SB2026062230 - Multiple vulnerabilities in NVIDIA DALI



SB2026062230 - Multiple vulnerabilities in NVIDIA DALI

Published: June 22, 2026

Security Bulletin ID SB2026062230
CSH Severity
Low
Patch available
YES
Number of vulnerabilities 2
Exploitation vector Local access
Highest impact Code execution

Breakdown by Severity

Low 100%
  • Low
  • Medium
  • High
  • Critical

Description

This security bulletin contains information about 2 vulnerabilities.


1) Heap-based buffer overflow (CVE-ID: CVE-2026-24180)

CWE-ID: CWE-122 - Heap-based Buffer Overflow

CVSSv4: CVSS:4.0/AV:L/AC:L/AT:N/PR:L/UI:A/VC:H/VI:H/VA:H/SC:N/SI:N/SA:N/E:U/U:Clear


The vulnerability allows a local user to execute arbitrary code on the target system.

The vulnerability exists due to a boundary error.
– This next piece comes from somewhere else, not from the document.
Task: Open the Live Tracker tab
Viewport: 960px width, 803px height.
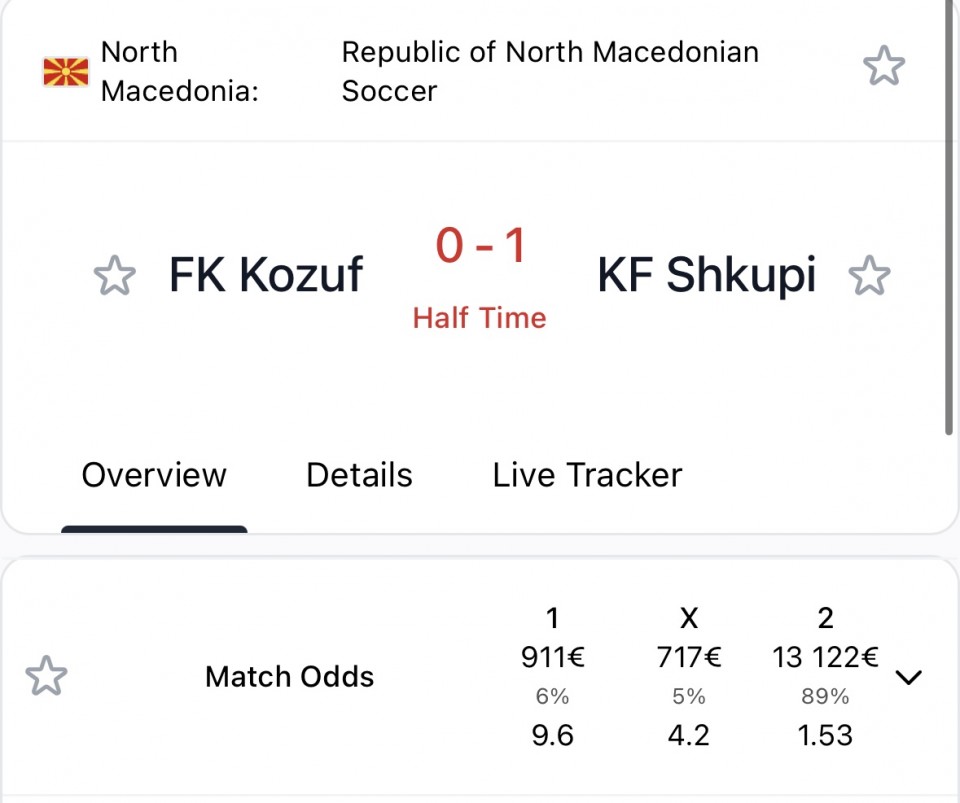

A local user can pass specially crafted data to the application, trigger a heap-based buffer overflow and execute arbitrary code on the target system.

Successful exploitation of this vulnerability may result in complete compromise of vulnerable system.


2) Improper Validation of Array Index (CVE-ID: CVE-2026-24181)

CWE-ID: CWE-129 - Improper Validation of Array Index

CVSSv4: CVSS:4.0/AV:L/AC:L/AT:N/PR:L/UI:A/VC:H/VI:H/VA:H/SC:N/SI:N/SA:N/E:U/U:Clear


The vulnerability allows a local user to compromise vulnerable system.

The vulnerability exists due to improper array index validation. A local user can execute arbitrary code on the target system.


Remediation

Install update from vendor's website.